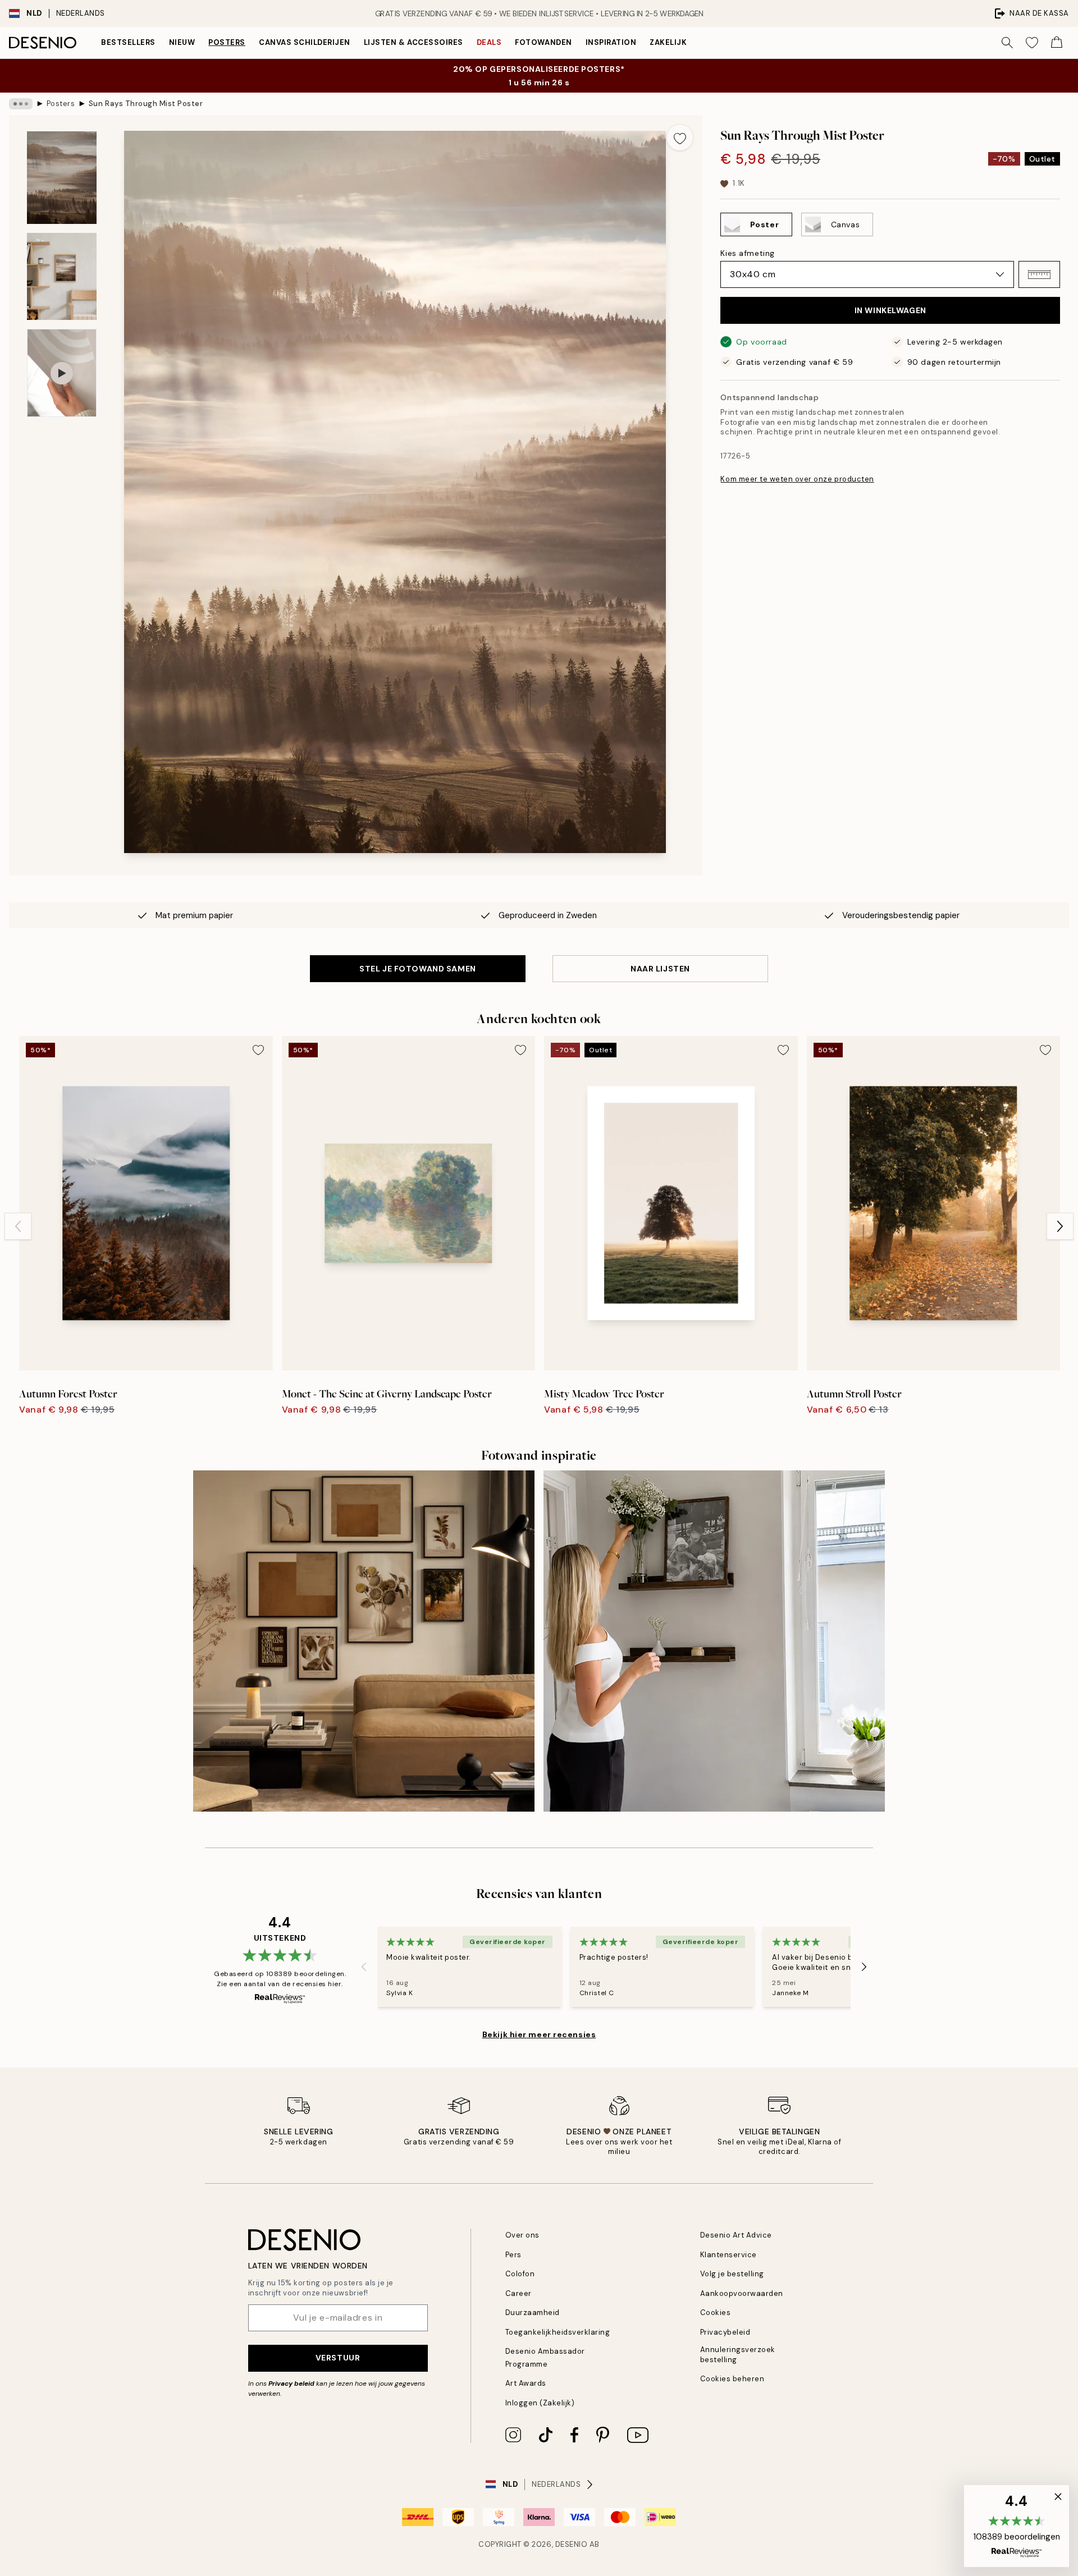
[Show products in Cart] (1056, 42)
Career (518, 2293)
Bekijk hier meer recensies (539, 2034)
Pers (513, 2254)
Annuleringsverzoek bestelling (737, 2354)
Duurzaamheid (532, 2312)
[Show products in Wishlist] (1032, 42)
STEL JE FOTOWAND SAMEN (417, 969)
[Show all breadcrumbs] (21, 103)
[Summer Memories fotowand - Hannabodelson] (714, 1641)
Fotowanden (543, 42)
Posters (226, 42)
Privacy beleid (291, 2383)
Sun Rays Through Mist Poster (146, 103)
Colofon (520, 2274)
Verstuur (338, 2358)
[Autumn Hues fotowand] (364, 1641)
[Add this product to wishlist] (679, 137)
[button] (1039, 274)
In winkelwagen (890, 310)
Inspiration (611, 42)
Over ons (522, 2235)
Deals (489, 42)
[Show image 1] (62, 177)
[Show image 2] (62, 276)
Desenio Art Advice (736, 2235)
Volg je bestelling (732, 2274)
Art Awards (525, 2383)
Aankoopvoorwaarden (741, 2293)
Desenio (571, 2544)
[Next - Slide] (1060, 1226)
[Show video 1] (62, 373)
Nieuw (182, 42)
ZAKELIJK (668, 42)
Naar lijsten (660, 969)
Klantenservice (728, 2254)
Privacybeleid (725, 2332)
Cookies (715, 2312)
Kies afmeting (747, 253)
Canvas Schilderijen (304, 42)
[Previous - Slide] (17, 1226)
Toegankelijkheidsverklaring (557, 2332)
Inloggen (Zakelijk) (540, 2403)
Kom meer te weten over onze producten (797, 479)
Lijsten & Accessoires (413, 42)
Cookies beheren (732, 2379)
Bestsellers (128, 42)
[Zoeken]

■ ■ ■ ■

▶ Assigned task:
How many of the lines in the records above include the word "Show"? State that number alone.

▶ Output for this exercise:
6